In this tool, we have collected all known serotype determine locus of these pathogens and made reference databases for them to let the user could high-throughput and rapidly predict the serotype of these three pathogens. It will output the serotype of your genome, the coverage and similarity, and genes homologous with reference in the cps locus of your sequence, and genes homologous with other reference in the cps locus of your sequence, and the whole length of cps of your genome, After I update the RISST to v2.1, now it could generate a gene map of cps of your inputfile. The speed of this tool is very fast, almost 1 second for 1 genome, we can see it below. To aviod the uncorrected prediction, we displayed the coverage and identity of predicted serotype, if it lower than the threshold (we set as 95% prelimitarily), a "?" will be added to the end of output string of predicted serotype.

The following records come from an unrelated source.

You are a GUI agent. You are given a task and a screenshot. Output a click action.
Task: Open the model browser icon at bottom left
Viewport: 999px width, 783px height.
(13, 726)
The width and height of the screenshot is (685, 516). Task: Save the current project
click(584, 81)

At the beginning, I just give three reference databases of these pathogens, It could be recongnized by Kaptive(https://github.com/katholt/Kaptive/), it just like a DLC for Kaptive. However, with my study of python more deeper, I have a strong motivation to write a new tool which can also do this job my own, also, for trainning my python skill (Annother reason I want to update this tool from DLC to a independent tool because I think I gave it a very good name). It gives me a strong sense of accomplishment when I realized one of my idea.
The write of this tool is inspired by Kaptive and Hicap, but not duplicate of them, the calculation logics of output was thought by my own, you can find out from my redundant code, the major aim to write this tool is trainning my python skill, so if anyone used this tool and give me some advices I will be very grateful!
BLAST+
Prodigal (https://github.com/hyattpd/Prodigal)

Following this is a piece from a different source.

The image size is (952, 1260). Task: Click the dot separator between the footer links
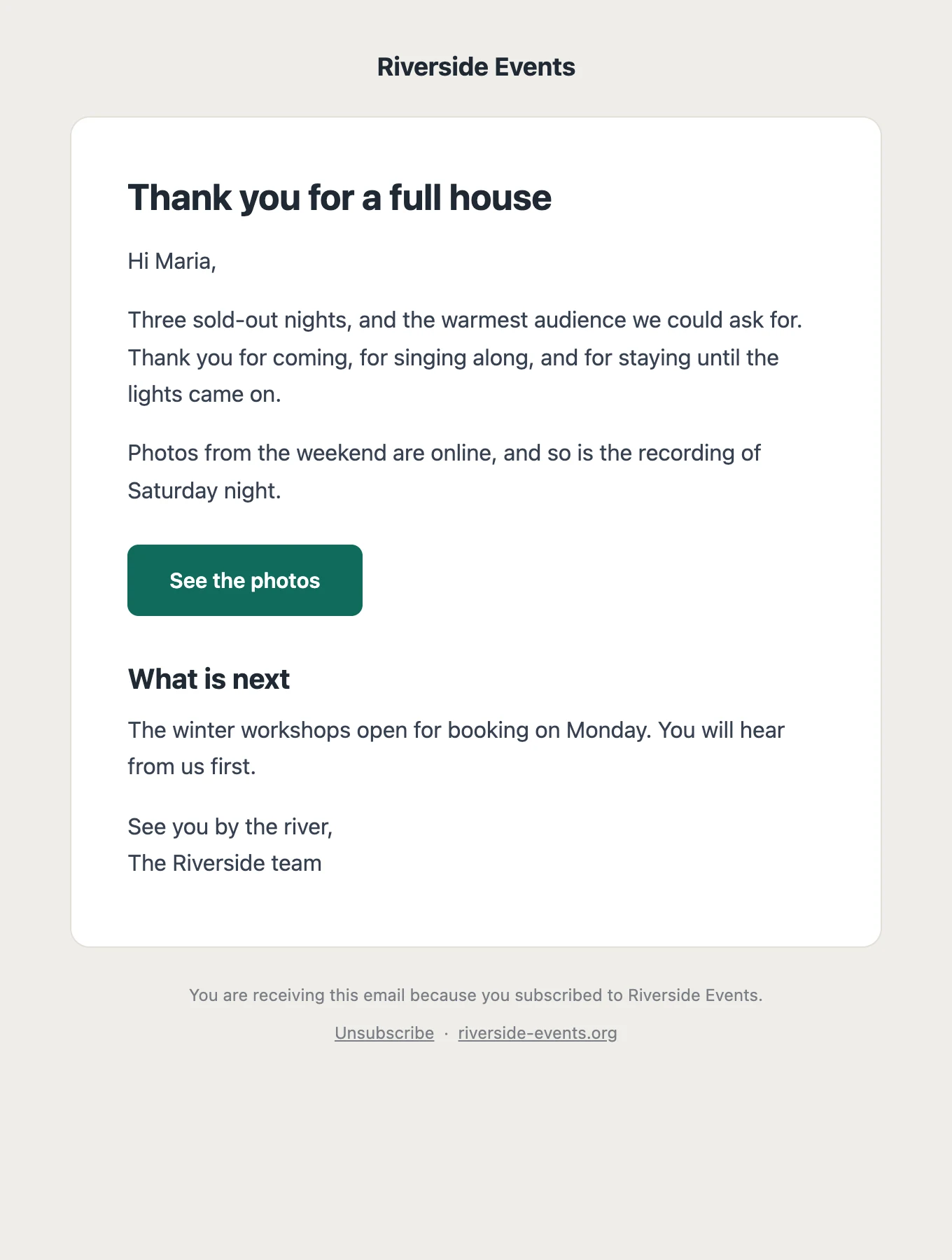coord(446,1034)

DNA features Viewer (https://github.com/Edinburgh-Genome-Foundry/DnaFeaturesViewer)
The using of this tool is very easy, put the script, a trainning file "risst.tr" and the reference file you want to use to the filefolder of your sequence.
For example, if the species of your genome dataset are Sreptococcus suis, you just need to put Streptococcus_suis_cps_locus_reference.gbk and risst.tr in the folder contain your genome sequence files, open a terminal and into the folder, get in the evironment if you create one by conda, and run like this:
python RISST.py -i *.fasta -r Streptococcus_suis_cps_locus_reference.gbkThen wait to it finish.

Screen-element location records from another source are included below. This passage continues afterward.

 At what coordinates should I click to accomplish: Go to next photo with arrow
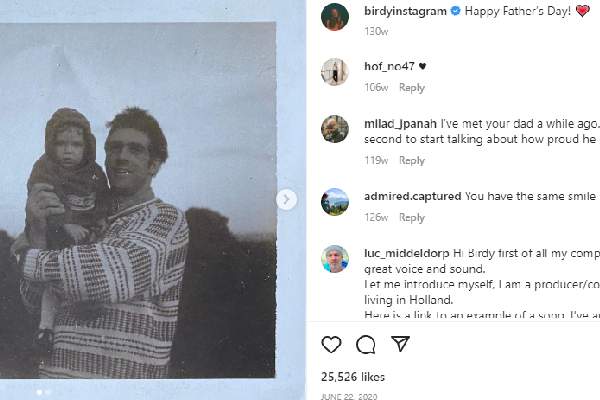coord(287,200)
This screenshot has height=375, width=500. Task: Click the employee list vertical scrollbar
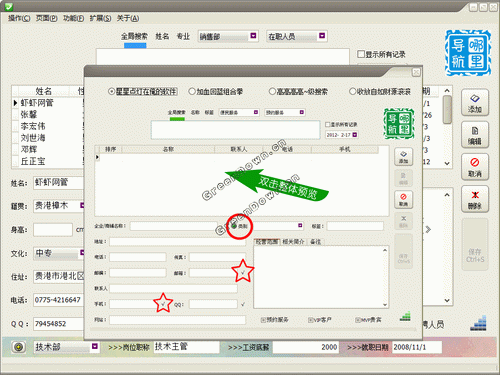coord(447,127)
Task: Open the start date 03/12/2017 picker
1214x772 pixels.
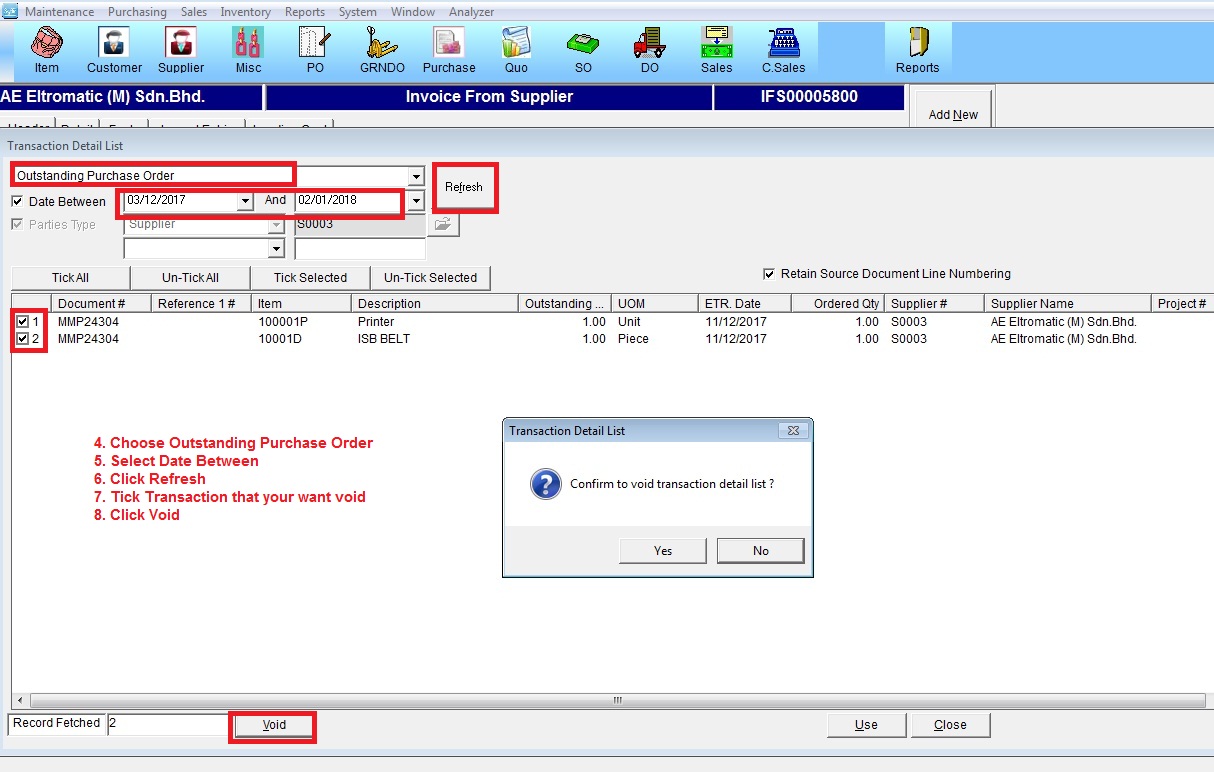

- We default to think the genome sequence file have a ".fasta" suffix, if your file is not, please change the ".fasta" within above command to the suffix of your file.
The usage details are listed below:
RISST [-i] [-r] [-o] [-t] [--minimun_piece] [--min_gene_cov] [--min_gene_id ] [--no_cps_sequence] [-f] [-v]
Input and Output:
-i, --input Input FASTA file
-r, --reference Reference cps locus file
-o, --output Output file
Parameters:
-t, --threads Threads to use for BLAST searches
--minimum_piece Minimum cps match in input sequence, fragments lower than this threshold will be ignore
--min_gene_cov Minimum percentage coverage to consider a single gene complete. [default: 80.0%]
--min_gene_id Minimum percentage identity to consider a single gene complete. [default: 70.0%]
--no_cps_sequence Suppress output of cps sequence file
-f, --figure Export the gene structure map of cps locus in inputfile
-v, --version Show version number and exit
A simlified result will generated in terminal, inputfile : serotype
A detailed table generated in work folder
And extract the cps locus of your inputfile in filefolder "result_cps_dict"
After we updated the script to v2.1, now a gene map will be export if you add a "-f" or "--figure" in the command in filefoler "gene_structure_map"
The genes homologous with the reference cps of predicted serotype are marked by soft color, homologous with other reference cps are marked by intense color
You can also create a reference sequence files for the bacteria you want to predict the serotypes, or other gene clusters which have different types. Just according to our template and notice that your multi-record reference sequence file should include nucleotide sequences for each whole locus and protein sequences for their genes, if you download it from NCBI, choose Genbank(full) format to download.